Firstly, one of the reasons why people love to hate this era of Land Rover so much is, well, it didn’t make the best impression reliability-wise. The gripes are appropriate there. It made the Discovery 1, filled to the brim with Lucas electrics, look like a Toyota Camry. The Disco 2 came out towards the end of when BMW still owned Land Rover, and if you thumb through a few pages of Land Rover enthusiast forums, you’ll quickly see why it was a sort of a dark age for the brand. I won't even get into the P38 Range Rover (even though I'd totally own one someday).
Some genius throwing an M3's inline-six into this Disco actually does a lot of good.

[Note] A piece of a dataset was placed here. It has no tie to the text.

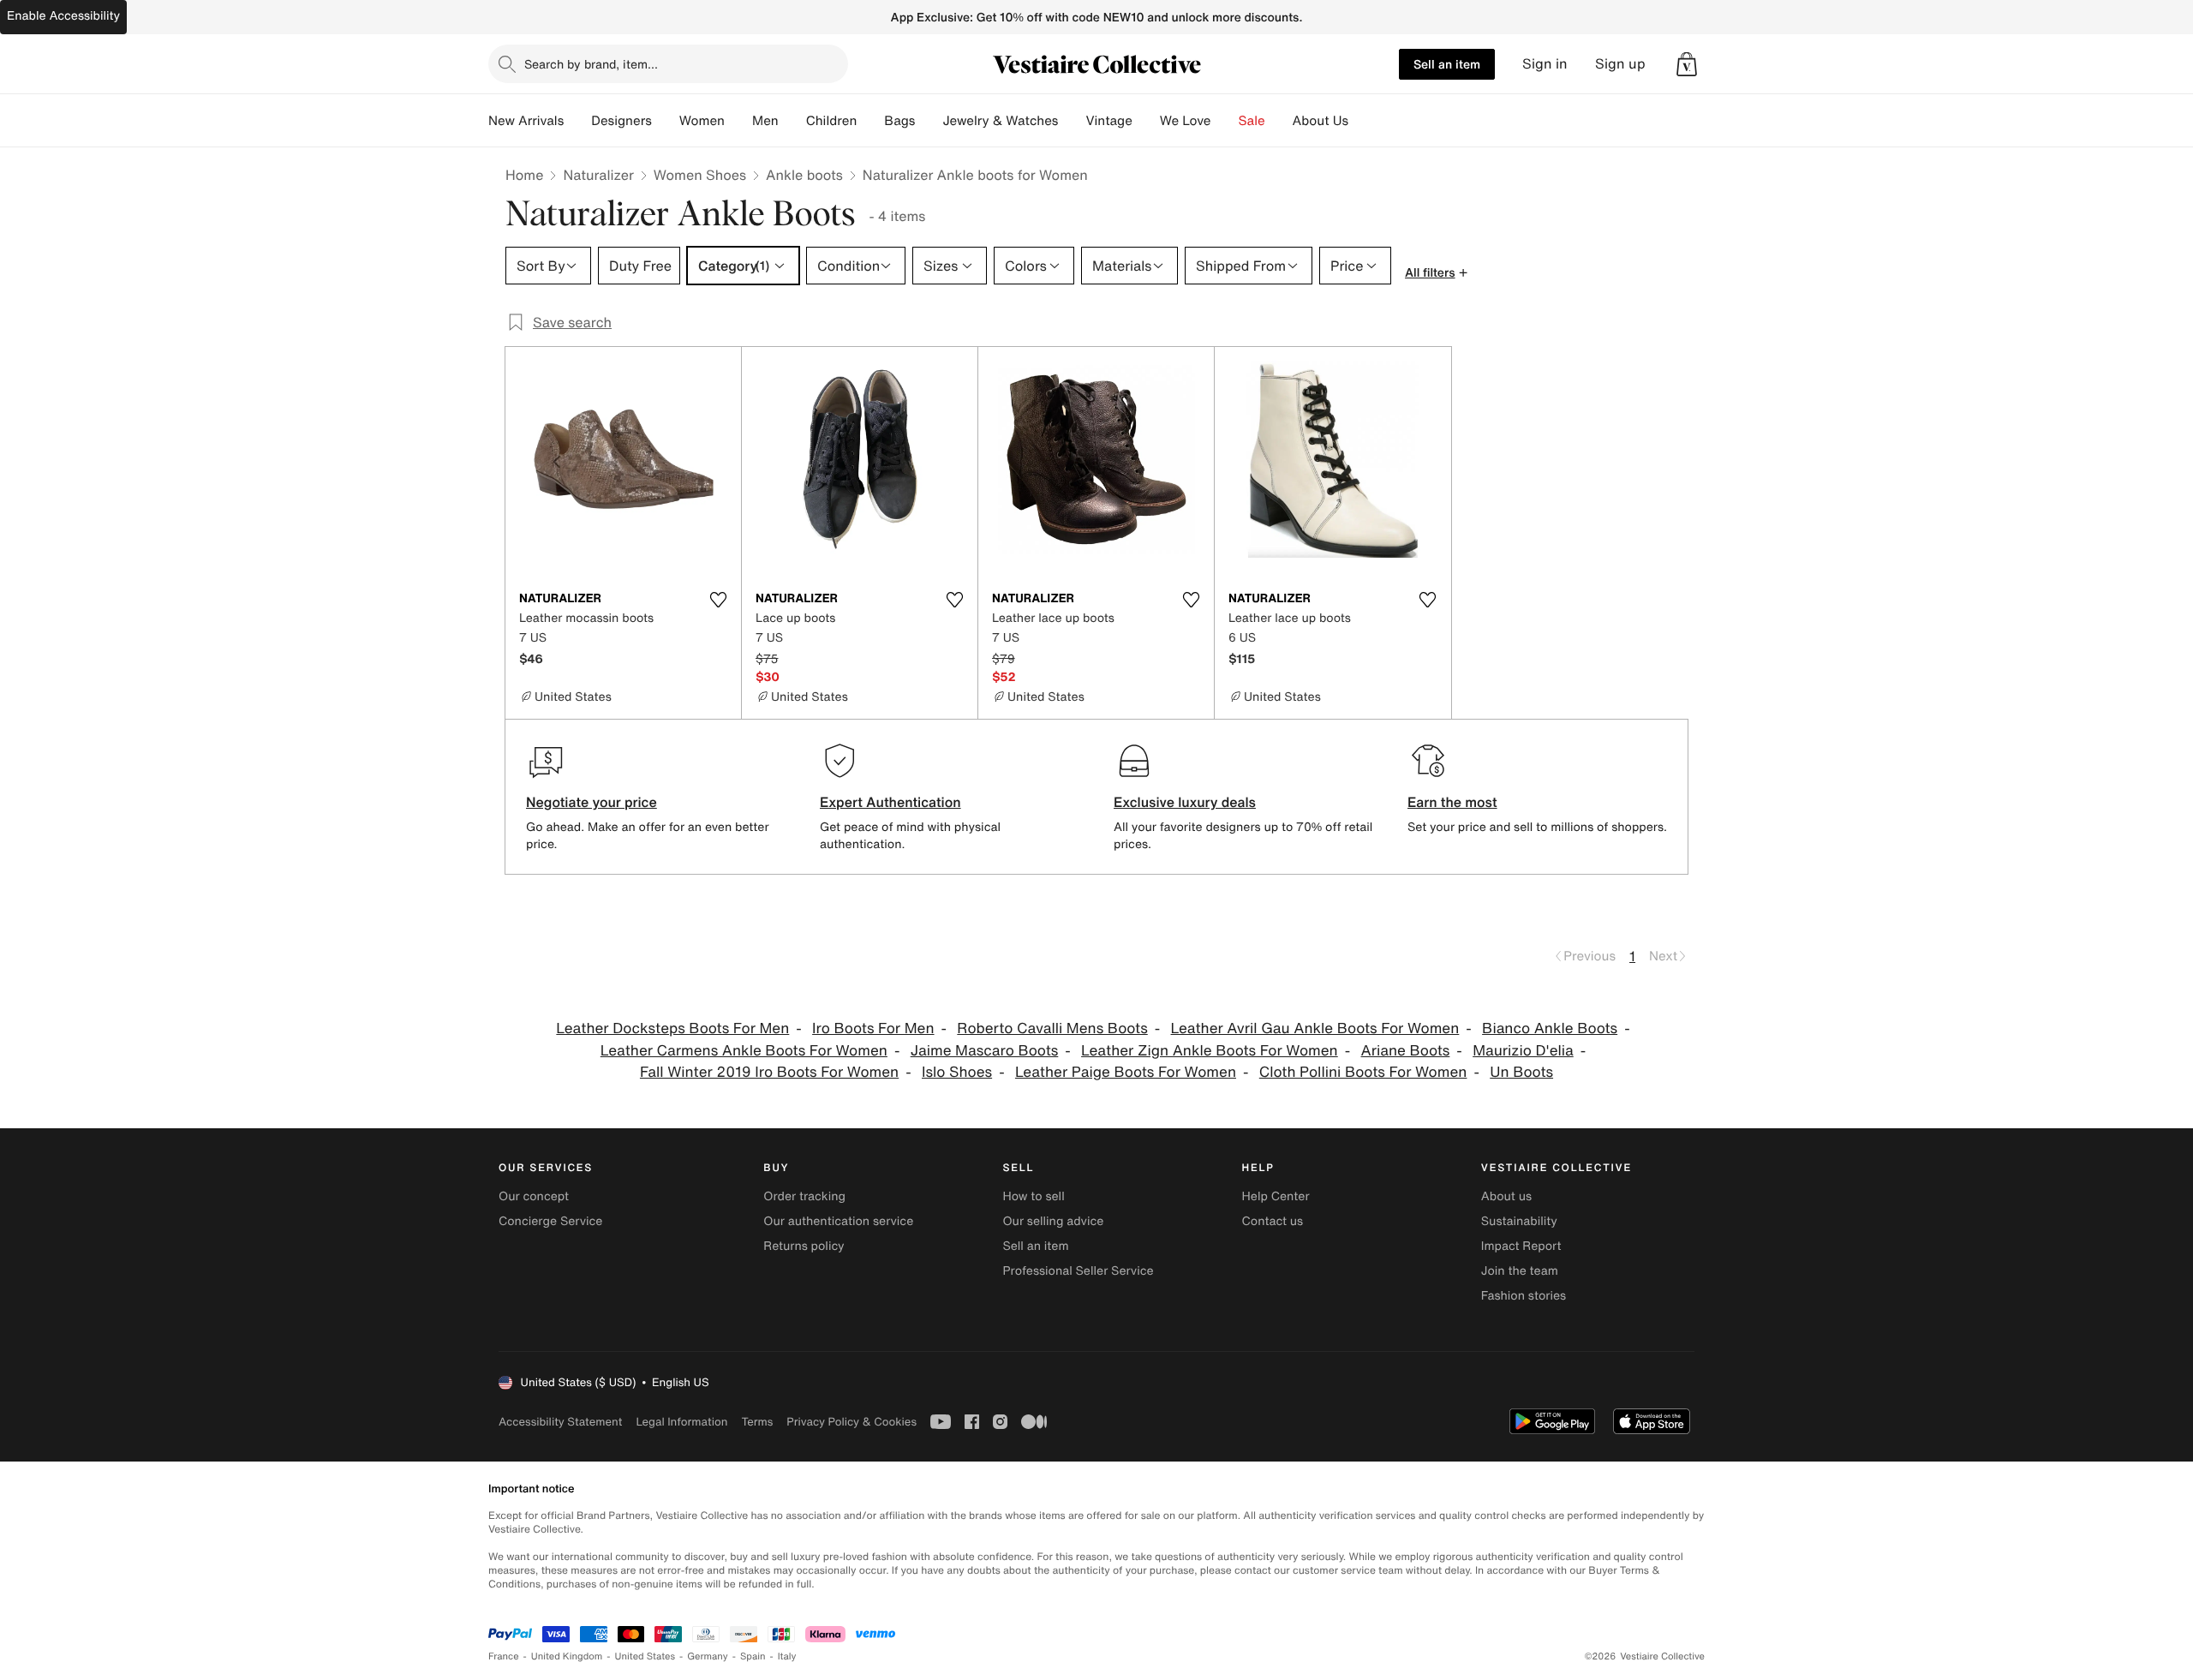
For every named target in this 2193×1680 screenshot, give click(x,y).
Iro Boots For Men (873, 1028)
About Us (1320, 120)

This really is a scenario where the best of both worlds are combined. Ask anyone who’s tortured themselves with Disco 2 ownership: When they're working correctly, they're beasts off-road. Then, when a BMW S engine doesn’t need new rod bearings, main bearings, VANOS solenoids, a lengthy air filter change, and so on, it’s a ravenously fun thing to rev out. I’m hazarding a guess that it’s an S54 under the hood in this instance—this is a generally stout motor, it just needs some looking after. Or, it could be an S50 which would be even cooler from my American perspective because we never got that one here.
Next, this thing hauls. With aluminum body panels and a lot of its weight down low—solid axles, transmission, driveshafts, transfer case, etc.—there’s a decent recipe for cornering speed here. It’s probably been stripped and caged, as well as had its suspension tuned accordingly for race duty. Though, those tires look awfully narrow for track driving.
Finally, it’s just so bizarre. It’s quintessential “I didn’t expect that to sound like that” content, nor would anyone call that run slow … by regular Disco 2 standards, that is.